O advogado Geraldo Santamaria Neto, que defende dois dos suspeitos – presos durante um protesto na Marginal Pinheiros no mês passado – disse que as detenções deles na ocasião foram ilegais.
"Não são black blocs, eles estavam apenas se manifestando", disse. Um dos clientes dele foi detido após invadir a loja Tok&Stok.
Já o advogado Alberto Albiero, da central sindical CSP Conlutas, defende 15 suspeitos, todos estudantes da USP.
Eles foram detidos no mesmo protesto da Marginal Pinheiros. "Nenhum deles é black bloc. Isso não nos parece correto, era um ato pacífico. Foram presos ilegalmente, trata-se de perseguição política", disse. Ele afirmou que parte de seus clientes seria vinculada aos partidos PSOL e PSTU.
"Eu vim depor e perguntaram se eu era black bloc, mas não sou", disse um rapaz logo após ser liberado por policiais do Deic.

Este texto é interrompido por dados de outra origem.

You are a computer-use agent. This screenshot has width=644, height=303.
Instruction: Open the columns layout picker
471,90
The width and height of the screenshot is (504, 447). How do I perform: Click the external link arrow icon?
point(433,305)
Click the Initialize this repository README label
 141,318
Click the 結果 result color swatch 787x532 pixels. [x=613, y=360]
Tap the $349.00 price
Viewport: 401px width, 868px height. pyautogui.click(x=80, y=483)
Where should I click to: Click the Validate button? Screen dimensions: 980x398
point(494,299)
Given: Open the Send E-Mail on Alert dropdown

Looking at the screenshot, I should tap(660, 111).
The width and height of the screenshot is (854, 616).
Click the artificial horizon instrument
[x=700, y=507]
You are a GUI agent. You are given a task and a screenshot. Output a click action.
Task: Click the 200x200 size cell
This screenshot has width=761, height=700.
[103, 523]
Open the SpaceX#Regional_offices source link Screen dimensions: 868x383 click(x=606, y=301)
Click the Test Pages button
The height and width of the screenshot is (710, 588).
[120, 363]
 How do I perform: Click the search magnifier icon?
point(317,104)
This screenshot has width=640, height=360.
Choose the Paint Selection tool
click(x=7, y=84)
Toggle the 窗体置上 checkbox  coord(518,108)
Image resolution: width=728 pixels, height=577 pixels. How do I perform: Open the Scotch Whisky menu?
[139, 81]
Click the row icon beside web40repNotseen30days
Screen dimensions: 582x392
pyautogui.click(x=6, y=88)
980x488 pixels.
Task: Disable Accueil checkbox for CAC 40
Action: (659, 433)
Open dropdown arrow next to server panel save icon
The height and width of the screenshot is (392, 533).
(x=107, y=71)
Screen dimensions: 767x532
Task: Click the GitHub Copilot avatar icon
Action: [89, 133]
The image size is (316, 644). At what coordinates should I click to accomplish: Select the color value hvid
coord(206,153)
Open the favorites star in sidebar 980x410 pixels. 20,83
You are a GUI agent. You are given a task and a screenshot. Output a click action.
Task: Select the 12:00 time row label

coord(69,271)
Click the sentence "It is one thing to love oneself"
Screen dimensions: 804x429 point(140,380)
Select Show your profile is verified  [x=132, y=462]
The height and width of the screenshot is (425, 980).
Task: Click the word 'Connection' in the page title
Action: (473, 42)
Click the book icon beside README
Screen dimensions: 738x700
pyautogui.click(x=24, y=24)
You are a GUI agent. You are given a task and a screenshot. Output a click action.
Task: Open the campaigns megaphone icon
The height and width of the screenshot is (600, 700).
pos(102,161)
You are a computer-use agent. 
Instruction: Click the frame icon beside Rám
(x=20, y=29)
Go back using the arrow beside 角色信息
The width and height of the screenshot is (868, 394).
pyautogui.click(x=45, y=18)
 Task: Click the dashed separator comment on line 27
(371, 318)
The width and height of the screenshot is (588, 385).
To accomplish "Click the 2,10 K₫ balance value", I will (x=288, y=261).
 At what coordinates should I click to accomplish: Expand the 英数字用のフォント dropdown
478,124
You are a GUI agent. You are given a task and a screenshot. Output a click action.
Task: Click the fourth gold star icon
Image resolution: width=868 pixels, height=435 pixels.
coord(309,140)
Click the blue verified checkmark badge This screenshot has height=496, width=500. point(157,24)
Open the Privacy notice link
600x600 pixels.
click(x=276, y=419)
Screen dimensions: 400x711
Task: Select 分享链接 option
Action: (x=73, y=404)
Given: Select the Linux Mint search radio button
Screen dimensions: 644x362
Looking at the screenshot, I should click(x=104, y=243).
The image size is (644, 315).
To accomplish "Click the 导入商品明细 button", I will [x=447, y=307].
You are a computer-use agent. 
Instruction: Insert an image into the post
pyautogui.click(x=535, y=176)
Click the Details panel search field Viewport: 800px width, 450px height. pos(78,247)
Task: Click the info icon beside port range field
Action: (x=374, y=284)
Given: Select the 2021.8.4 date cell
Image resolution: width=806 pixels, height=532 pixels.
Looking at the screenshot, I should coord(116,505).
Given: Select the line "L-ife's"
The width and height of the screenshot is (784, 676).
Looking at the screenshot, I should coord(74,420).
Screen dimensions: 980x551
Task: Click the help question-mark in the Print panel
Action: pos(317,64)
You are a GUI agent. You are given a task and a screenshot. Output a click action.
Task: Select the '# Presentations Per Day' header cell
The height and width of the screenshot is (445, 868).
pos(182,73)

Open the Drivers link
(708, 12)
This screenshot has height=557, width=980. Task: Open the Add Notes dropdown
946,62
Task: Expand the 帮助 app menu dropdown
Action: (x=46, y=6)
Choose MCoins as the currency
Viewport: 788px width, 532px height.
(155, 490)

Já outro interrogado, Alexandre Morgado, de 30 anos, disse que pertence ao Grupo de Apoio ao Protesto Popular (Gapp), uma equipe de 11 socorristas que atende tanto manifestantes quanto policiais feridos durante os protestos.
"Nós fazemos o atendimento (de primeiros socorros) no local e esperamos com a vítima até a chegada do Samu (o serviço de ambulâncias da prefeitura)", disse.
Morgado afirmou que ele e seu grupo não são black blocs, até porque atuam sem máscaras. Ele diz ter sido detido enquanto dava atendimento a um ferido.
Já a polícia diz que o Gapp é um grupo black bloc investigado por fornecer uma estrutura de apoio médico aos manifestantes violentos para evitar que, uma vez feridos, eles deem entrada em hospitais e assim sejam identificados pela inteligência policial.